E’ previsto anche il pagamento delle mensilità arretrate a partire da settembre. Il ministero ha rimosso l’equivoco dell’indisponibilità delle risorse da parte delle scuole, con un accredito da parte dell’amministrazione dei fondi mensile. Il sistema entrerà a regime dal prossimo settembre 2026, ma un consistente miglioramento è previsto sin da subito.

Il ritardo storico nel pagamento delle supplenze brevi riguarda i docenti con contratti che terminano prima del 30 giugno. Il malcostume che ha caratterizzato questo settore scolastico consiste nell’accumulo di stipendi corrisposti poi con mesi di ritardo.

La revisione completa del sistema di gestione andrà a regime a partire dal prossimo anno scolastico, ma qualche effetto si noterà già in questi mesi, a partire da dicembre con in calendario il pagamento degli stipendi comprensivi degli arretrati.

Fondi corrisposti mensilmente

A causare i ritardi più consistenti, il sistema delle trattenute per assenze, colpevoli di ritardi e pagamenti cumulativi ogni tre mesi.

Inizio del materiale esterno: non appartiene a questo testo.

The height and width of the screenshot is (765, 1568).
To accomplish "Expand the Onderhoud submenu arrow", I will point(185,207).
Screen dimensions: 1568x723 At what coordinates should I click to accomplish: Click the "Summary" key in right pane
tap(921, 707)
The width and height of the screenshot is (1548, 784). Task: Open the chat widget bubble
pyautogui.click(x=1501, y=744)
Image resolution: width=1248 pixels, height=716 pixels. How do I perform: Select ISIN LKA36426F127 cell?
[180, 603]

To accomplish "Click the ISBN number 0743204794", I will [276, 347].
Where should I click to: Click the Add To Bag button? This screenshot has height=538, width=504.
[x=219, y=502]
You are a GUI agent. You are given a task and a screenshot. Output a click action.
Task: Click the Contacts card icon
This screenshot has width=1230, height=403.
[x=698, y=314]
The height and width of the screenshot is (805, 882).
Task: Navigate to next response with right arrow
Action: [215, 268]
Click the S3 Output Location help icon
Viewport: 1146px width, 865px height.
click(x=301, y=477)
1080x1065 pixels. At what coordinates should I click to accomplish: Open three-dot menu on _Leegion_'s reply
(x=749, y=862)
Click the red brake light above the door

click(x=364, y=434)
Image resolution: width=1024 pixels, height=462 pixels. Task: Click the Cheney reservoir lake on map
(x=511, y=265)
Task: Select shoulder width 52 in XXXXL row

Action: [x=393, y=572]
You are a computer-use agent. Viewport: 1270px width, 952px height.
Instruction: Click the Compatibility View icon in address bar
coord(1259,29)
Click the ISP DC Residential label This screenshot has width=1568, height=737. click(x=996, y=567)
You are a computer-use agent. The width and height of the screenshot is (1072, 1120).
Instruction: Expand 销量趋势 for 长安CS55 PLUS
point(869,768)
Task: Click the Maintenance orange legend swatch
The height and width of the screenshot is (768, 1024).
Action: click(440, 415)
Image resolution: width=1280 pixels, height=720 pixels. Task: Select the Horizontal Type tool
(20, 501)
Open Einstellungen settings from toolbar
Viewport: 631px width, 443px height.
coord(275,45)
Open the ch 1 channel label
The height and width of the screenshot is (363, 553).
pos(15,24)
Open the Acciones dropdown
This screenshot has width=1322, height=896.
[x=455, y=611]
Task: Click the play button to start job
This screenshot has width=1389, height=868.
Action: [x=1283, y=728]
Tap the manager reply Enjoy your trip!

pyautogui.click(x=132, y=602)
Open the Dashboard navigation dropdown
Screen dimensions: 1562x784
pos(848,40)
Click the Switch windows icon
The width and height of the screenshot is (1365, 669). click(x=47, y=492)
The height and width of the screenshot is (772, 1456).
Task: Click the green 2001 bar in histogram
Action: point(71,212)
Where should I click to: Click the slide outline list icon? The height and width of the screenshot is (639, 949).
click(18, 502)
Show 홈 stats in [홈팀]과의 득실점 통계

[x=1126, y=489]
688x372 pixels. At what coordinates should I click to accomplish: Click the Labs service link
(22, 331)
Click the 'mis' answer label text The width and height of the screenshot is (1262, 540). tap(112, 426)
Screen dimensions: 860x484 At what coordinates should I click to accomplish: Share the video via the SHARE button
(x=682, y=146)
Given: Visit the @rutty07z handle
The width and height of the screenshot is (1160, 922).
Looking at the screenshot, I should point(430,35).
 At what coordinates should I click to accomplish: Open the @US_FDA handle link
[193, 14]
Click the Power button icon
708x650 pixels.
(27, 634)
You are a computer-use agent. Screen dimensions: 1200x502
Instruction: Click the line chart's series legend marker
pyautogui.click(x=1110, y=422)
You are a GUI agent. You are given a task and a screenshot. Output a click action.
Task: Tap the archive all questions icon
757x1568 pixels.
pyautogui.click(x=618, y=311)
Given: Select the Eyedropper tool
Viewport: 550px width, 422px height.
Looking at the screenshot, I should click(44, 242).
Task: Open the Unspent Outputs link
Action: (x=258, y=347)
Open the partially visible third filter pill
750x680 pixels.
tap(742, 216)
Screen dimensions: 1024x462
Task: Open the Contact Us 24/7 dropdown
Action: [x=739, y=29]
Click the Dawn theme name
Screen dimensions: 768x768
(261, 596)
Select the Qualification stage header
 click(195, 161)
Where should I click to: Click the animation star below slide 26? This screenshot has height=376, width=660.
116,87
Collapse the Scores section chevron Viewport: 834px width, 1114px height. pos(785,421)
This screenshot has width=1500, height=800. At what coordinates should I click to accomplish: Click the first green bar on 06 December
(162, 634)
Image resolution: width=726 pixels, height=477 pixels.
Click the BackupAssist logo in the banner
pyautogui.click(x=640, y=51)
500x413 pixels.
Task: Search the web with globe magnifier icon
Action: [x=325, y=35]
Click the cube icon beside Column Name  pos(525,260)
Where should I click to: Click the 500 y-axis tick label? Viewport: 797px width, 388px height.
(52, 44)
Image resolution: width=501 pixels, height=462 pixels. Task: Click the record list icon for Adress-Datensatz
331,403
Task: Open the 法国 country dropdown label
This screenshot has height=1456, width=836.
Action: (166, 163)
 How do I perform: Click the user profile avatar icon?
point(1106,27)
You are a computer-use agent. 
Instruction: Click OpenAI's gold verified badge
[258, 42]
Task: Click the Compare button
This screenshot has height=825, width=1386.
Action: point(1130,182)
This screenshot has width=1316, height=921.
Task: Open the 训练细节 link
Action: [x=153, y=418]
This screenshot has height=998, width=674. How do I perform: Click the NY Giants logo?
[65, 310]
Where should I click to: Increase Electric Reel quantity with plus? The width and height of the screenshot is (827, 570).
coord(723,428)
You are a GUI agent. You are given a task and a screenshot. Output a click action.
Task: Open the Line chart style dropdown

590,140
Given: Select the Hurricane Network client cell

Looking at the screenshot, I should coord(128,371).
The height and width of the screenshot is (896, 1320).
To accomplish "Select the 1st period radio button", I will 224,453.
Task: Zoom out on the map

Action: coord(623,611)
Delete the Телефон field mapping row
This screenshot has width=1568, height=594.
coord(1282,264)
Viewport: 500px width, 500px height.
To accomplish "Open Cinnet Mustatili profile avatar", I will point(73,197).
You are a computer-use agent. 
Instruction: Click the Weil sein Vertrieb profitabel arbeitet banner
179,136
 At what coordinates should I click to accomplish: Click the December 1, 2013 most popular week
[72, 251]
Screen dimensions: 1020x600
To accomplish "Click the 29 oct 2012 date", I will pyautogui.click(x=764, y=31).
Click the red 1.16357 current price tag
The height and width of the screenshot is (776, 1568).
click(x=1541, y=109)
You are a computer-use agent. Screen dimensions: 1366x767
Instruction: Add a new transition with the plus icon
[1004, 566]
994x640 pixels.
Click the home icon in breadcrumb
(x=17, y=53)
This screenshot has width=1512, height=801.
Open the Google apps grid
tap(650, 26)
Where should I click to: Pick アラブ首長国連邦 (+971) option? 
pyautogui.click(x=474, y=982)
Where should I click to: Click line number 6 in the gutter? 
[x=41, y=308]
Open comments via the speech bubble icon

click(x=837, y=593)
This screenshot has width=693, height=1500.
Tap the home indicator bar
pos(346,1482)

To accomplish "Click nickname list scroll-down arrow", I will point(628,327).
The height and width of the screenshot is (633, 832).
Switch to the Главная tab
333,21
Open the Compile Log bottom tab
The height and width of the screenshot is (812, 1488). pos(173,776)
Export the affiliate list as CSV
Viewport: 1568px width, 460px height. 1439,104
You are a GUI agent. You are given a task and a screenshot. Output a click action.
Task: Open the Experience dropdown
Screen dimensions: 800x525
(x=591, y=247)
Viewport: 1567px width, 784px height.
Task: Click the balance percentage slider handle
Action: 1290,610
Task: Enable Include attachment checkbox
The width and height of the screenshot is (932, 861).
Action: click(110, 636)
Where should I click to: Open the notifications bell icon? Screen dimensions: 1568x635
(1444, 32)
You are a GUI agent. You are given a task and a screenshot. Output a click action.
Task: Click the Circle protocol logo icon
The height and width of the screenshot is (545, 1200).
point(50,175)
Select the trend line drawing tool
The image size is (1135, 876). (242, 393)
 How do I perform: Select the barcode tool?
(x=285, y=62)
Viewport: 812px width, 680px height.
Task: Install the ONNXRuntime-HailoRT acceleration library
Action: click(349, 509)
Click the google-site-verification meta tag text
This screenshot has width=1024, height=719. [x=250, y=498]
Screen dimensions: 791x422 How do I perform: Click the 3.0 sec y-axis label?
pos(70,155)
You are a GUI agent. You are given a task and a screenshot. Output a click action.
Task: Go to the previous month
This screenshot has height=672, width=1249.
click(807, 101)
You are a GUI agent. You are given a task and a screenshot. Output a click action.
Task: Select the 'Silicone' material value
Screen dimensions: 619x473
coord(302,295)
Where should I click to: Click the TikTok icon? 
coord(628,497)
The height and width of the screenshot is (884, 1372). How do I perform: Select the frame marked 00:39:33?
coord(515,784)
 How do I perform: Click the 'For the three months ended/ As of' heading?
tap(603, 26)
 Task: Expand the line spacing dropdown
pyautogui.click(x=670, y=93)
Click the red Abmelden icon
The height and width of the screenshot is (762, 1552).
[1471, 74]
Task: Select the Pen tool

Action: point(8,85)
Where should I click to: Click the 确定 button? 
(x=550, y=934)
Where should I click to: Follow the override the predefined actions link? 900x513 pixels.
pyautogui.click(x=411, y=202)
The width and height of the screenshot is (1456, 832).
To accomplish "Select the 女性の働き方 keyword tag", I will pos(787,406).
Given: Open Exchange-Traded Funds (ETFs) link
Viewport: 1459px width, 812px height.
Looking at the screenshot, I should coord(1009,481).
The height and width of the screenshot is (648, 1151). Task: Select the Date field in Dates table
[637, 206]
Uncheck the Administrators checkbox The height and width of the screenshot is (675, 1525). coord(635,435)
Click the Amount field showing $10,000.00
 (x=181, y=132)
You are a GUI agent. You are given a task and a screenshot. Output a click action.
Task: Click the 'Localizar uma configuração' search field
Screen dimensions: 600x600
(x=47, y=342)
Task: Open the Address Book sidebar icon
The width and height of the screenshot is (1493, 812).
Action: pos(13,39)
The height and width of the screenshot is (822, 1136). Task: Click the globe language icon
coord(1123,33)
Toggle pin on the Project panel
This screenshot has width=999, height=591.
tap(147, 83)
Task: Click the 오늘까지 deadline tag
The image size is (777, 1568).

Il nuovo sistema rimuoverà questo ostacolo.

Miglioramenti anche per quel che riguarda le risorse, con la disponibilità di 1 miliardo e 400 milioni di euro, ben 250 milioni in più rispetto all’anno scorso. I fondi, verranno accreditati mensilmente alle scuole, rimuovendo l’ostacolo della liquidazione tempestiva.

Dal 2022 ufficializzato anche il diritto dei supplenti brevi di percepire l’RPD per i docenti e la CIA per il personale ATA. Il principale vantaggio del nuovo sistema si tradurrà nella possibilità di perfezionare le operazioni all’interno del mese lavorato in modo da assicurare il pagamento puntuale anche ai supplenti brevi. Nel frattempo i sindacati raccomandano di verificare la correttezza delle voci presenti nel cedolino che potrebbero influenzare il voto finale.